Ey canıma can olan saki (İnsan
ruhuna Allah’ı sevdiren, Allah nuru saçan), yıkık gönlümün mumusun (Aydınlık verenisin) sen;
Yıkık
gönlümü bir gör-gözet, meyhanede (Tekkede) düşüp
yıkılmışım ben.
Seni bu yıkık yere şeytan düşürmüş dedin;
Fakat meyhanenin (Tekkenin)
şeytanında bile melek güzelliği var.
Sustuğum zaman meyhane (Tekkenin)
küpüyüm, söz söylemeye koyuldum mu meyhane kapıcısıyım ben.
Canına and (Allah şahit)
olsun, bugün de seninle hoşum, yarın da;
Burada da senin yüzünden şekerler saçıyorum, orda
da.
Gönül, senin şarabını içmiş de evden çıkıp yollara
düşmüş;
Bizde gönül yok, gönül seninle;
Fakat gene de hem bizimle, hem bizde değil.

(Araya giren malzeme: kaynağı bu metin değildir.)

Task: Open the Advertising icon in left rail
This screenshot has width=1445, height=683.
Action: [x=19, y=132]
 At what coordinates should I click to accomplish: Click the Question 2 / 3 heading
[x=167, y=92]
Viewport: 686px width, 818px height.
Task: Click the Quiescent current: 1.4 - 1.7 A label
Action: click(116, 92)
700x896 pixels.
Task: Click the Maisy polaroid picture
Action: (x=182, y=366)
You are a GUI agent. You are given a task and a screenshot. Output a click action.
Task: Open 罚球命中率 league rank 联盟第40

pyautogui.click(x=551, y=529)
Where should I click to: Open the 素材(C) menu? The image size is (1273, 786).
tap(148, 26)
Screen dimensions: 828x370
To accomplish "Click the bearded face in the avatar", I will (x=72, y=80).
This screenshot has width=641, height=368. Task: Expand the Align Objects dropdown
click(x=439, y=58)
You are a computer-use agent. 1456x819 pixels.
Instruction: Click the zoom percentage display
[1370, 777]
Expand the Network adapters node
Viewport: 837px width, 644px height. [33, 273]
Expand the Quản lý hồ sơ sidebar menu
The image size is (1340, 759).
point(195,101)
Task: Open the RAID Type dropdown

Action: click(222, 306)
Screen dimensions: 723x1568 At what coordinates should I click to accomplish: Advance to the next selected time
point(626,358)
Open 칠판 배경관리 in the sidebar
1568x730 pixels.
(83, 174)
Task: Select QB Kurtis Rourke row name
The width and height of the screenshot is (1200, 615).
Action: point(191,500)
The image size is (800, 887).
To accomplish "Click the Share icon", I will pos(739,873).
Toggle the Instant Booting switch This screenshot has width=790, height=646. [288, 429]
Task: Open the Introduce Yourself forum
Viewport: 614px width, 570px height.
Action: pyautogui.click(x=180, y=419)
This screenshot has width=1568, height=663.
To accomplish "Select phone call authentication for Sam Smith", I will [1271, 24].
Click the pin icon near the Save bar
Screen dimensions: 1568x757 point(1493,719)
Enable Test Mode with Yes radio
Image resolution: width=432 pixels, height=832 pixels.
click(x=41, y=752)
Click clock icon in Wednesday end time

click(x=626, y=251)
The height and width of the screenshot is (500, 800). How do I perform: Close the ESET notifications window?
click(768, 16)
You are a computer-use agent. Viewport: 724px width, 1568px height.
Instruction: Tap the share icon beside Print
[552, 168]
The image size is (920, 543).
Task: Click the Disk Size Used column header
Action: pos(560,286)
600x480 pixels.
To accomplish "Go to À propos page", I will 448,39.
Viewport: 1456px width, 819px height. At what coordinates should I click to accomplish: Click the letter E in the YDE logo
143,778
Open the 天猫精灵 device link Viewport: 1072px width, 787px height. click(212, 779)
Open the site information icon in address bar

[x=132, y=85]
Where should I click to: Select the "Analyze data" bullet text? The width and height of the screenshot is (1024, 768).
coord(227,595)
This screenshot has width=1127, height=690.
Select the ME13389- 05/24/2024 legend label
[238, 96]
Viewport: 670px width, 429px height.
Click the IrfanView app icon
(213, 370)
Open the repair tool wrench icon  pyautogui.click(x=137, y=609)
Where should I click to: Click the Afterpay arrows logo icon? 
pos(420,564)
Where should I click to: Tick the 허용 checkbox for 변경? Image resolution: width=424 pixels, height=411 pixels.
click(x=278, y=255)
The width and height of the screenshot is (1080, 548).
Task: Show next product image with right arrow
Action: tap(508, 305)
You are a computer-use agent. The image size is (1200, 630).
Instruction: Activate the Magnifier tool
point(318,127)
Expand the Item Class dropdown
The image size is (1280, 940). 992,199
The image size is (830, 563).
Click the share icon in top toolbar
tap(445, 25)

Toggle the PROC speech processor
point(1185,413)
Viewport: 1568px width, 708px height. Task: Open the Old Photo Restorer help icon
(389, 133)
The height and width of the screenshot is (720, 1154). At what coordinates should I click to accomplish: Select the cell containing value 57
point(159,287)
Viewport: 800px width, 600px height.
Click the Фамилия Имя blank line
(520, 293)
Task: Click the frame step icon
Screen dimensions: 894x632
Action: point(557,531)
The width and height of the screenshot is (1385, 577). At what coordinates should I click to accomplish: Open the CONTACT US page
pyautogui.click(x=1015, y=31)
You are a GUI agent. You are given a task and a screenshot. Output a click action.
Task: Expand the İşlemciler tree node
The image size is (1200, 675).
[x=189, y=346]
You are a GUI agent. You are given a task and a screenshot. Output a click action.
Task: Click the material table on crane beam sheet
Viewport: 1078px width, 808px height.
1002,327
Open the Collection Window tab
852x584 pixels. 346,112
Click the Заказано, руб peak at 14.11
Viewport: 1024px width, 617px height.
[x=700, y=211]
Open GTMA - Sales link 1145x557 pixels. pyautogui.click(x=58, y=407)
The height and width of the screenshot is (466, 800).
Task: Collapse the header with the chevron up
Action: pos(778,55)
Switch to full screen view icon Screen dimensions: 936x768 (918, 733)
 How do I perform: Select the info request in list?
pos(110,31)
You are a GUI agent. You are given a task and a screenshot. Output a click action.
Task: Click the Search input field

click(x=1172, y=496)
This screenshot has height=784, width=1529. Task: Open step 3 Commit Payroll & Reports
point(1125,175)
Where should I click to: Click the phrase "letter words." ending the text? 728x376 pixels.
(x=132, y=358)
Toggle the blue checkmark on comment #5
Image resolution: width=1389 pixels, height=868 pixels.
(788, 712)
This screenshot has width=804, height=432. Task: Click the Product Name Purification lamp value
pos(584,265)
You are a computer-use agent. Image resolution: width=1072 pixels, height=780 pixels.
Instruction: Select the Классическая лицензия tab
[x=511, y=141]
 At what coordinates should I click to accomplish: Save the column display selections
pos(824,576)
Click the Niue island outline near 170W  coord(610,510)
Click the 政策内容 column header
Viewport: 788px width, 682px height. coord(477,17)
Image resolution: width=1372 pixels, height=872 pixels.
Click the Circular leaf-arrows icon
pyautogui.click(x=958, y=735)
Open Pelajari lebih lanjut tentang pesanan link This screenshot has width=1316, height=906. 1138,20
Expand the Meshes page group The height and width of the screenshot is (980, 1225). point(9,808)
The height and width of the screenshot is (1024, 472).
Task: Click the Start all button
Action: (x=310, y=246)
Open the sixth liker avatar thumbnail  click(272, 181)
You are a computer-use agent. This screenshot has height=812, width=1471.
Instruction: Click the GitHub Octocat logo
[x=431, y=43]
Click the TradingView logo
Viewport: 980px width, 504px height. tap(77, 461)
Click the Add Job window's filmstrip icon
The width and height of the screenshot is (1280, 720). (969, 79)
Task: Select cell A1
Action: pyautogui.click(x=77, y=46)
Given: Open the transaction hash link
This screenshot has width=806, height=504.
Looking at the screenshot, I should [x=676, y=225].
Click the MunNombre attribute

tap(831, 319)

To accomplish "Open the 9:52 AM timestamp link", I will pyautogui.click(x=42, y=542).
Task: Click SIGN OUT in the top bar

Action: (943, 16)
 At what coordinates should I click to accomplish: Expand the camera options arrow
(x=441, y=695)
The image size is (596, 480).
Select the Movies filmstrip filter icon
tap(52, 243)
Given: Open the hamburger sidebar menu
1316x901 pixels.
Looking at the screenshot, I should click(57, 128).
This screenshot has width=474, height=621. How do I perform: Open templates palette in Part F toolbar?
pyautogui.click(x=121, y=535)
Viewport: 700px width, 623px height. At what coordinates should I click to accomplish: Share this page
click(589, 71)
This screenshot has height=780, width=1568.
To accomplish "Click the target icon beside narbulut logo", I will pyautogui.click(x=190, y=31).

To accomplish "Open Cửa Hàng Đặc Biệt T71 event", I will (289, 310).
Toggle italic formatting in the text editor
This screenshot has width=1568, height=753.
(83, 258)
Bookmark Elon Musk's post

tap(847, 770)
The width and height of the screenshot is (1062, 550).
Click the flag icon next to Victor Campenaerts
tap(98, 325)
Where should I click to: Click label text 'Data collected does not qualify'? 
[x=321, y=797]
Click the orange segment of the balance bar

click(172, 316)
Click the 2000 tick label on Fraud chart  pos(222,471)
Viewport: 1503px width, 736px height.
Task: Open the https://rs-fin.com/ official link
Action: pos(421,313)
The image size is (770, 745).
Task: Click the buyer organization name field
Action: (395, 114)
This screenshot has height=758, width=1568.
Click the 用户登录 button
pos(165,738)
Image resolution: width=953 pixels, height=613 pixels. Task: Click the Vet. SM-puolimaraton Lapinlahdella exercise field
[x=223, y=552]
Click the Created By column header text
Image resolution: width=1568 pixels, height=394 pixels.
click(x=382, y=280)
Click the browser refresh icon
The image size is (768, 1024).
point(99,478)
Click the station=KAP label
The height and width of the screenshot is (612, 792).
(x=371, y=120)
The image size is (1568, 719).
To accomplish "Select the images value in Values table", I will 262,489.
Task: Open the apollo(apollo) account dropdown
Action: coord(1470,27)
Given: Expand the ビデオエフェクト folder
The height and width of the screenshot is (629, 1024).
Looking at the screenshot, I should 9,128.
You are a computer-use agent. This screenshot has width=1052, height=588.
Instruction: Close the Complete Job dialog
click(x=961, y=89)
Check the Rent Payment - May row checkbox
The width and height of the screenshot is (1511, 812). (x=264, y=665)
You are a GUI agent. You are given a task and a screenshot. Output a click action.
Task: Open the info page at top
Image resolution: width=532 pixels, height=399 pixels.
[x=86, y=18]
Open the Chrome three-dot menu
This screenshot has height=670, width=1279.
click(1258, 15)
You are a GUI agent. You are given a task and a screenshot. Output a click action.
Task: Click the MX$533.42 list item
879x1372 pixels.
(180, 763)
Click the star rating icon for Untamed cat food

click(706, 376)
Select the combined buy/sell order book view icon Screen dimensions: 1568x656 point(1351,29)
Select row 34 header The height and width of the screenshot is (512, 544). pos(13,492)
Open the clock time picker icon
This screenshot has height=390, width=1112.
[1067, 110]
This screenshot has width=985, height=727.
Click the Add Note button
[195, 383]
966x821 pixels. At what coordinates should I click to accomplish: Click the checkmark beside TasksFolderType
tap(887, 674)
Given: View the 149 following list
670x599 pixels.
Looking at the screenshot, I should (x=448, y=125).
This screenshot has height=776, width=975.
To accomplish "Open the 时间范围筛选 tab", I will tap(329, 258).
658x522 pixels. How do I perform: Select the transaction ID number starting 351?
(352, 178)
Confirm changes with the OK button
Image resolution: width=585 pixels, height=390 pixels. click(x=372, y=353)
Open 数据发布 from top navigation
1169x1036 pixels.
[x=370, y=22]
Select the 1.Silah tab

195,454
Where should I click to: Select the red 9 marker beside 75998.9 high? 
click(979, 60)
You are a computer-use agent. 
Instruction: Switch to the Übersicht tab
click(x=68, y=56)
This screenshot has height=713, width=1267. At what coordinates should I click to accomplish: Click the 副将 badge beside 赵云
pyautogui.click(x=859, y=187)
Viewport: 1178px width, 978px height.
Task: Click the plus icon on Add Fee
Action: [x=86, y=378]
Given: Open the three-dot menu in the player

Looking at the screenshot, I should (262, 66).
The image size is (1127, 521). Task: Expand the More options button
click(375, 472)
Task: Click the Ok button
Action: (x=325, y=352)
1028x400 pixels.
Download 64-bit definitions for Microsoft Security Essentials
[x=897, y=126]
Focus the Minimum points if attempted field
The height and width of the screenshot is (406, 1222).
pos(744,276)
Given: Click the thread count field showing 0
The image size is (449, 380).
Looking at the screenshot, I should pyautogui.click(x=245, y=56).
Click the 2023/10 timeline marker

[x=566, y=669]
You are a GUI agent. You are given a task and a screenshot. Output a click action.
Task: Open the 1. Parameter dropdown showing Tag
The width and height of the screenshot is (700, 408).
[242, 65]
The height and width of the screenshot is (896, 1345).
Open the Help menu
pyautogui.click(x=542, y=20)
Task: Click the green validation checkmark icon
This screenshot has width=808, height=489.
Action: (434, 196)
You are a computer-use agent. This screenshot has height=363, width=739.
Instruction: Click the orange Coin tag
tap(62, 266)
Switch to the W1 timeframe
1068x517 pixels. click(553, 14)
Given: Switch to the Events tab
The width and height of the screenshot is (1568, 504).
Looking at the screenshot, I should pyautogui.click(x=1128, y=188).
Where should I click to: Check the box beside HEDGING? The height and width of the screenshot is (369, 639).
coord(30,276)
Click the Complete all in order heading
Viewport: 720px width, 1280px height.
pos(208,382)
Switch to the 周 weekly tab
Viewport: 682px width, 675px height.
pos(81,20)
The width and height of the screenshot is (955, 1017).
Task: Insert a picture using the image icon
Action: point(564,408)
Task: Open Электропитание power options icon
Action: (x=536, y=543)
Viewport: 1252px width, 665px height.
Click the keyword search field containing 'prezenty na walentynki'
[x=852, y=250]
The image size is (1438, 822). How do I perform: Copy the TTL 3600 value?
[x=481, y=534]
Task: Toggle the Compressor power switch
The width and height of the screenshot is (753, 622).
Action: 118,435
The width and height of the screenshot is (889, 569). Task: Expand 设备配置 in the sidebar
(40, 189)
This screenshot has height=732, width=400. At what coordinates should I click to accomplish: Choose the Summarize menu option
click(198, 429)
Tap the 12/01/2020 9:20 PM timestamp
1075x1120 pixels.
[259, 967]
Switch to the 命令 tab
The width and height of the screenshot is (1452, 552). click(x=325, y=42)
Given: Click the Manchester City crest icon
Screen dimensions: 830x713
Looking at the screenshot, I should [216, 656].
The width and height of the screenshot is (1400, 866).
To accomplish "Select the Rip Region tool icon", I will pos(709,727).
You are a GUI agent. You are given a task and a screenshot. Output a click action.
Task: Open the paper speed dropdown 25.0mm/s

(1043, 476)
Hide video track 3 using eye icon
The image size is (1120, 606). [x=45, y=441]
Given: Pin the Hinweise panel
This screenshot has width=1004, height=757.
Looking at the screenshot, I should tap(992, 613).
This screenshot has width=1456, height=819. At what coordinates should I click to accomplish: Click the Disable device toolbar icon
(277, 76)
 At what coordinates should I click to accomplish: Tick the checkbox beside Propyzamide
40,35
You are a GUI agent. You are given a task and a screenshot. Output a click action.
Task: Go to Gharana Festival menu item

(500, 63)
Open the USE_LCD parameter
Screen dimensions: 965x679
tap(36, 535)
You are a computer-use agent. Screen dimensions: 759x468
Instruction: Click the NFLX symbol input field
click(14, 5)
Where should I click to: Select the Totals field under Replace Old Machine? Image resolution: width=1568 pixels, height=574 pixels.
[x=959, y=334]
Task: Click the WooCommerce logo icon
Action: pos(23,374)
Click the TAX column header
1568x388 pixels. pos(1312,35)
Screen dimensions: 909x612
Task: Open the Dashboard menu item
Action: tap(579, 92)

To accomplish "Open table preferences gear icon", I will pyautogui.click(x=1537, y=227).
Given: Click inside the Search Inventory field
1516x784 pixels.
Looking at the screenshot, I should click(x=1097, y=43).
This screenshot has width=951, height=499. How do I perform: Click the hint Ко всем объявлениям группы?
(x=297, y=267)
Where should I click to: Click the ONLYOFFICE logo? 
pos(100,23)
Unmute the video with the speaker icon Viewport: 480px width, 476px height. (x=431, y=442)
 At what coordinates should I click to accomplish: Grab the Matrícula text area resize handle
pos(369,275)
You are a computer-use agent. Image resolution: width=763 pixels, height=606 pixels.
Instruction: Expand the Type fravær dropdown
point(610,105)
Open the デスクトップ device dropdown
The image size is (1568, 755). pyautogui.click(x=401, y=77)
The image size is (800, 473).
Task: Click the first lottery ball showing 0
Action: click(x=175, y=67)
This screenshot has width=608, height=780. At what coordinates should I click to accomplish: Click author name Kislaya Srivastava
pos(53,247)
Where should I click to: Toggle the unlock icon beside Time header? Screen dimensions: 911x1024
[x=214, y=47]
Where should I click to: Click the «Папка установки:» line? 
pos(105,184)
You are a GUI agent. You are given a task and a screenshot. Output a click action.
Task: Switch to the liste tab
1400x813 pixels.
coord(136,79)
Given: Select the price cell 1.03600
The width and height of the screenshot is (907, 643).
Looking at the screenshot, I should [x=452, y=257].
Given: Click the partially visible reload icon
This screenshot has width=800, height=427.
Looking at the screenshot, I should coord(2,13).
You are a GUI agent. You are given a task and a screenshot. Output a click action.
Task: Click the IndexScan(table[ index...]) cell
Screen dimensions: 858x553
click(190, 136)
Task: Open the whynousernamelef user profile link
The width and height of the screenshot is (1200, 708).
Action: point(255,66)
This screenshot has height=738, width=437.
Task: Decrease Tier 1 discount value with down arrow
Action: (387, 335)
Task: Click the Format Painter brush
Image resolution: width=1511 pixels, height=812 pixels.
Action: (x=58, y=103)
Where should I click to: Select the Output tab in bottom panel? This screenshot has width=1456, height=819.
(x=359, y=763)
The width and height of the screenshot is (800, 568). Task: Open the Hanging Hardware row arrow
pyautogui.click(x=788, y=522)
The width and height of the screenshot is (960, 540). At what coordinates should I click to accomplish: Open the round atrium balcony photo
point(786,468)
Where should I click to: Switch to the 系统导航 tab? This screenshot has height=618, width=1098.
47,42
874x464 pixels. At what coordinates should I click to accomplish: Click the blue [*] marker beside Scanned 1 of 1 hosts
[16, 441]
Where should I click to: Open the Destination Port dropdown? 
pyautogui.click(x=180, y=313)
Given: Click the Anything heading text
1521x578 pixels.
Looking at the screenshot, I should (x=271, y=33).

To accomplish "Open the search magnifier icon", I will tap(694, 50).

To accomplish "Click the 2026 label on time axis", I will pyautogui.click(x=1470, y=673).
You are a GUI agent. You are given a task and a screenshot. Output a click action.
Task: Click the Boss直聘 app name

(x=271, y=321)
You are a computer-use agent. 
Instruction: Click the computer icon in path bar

A gönül, bildiğin, tanıdığın o yere doğru akıp
gitmedesin;
Dilediğimiz, istediğimiz şu;
Bari (Hiç olmazsa bir kere)
bizden de oraya selam götür de, de ki;
Biz, zamanını bekliyoruz, gönülse daima seninle,
senin yüzünü görüp durmada;
Hem huzura, rahata kavuşmuş, hem coşup köpürmede,
kavgalara, gürültülere dalmada.
Senin şarabından, senin rüzgârından şu gönül,
dalgaya döndü, coşunca da hoş, alçalınca da;
Yücelince, yükselince de güzel.
***
DİVAN-I
KEBİR 2 CİLT MEVLÂNÂ CELÂLEDDİN
Hazırlayan:
Abdulbaki GÖLPINARLI
İstanbul
REMZİ KİTABEVİ 93
***
Neler
öğrendik;
1.
Mevlana
Hazretlerinin söz ve davranışlarının kanıt niteliğinde olduğunu öğrendik.
2.
Rahata ve huzura
kavuşmak isteyenlerin, duygu ve düşüncelerini güçlü bir tepki ile dışarı vurmak
isteyenlerin, kavgadan gürültüden korkmayanların Hazreti Mevlana’ya tutkulu bir
sevgi ile bağlanmasının, bu yolda hizmet etmesinin gerektiğini öğrendik.
*
İşte
böyle yaren;
Şems
Hazretlerini sevmenin, ona bağlanmanın, büyük ve ulu kabul etmenin insana
eminlik verdiğini, hoşluk oluşturduğunu, ağızlara tat verdiğini, yaşamı anlamlı
kıldığını, sıradan bir insan olmaktan insanı çıkardığını öğrendik, anladık.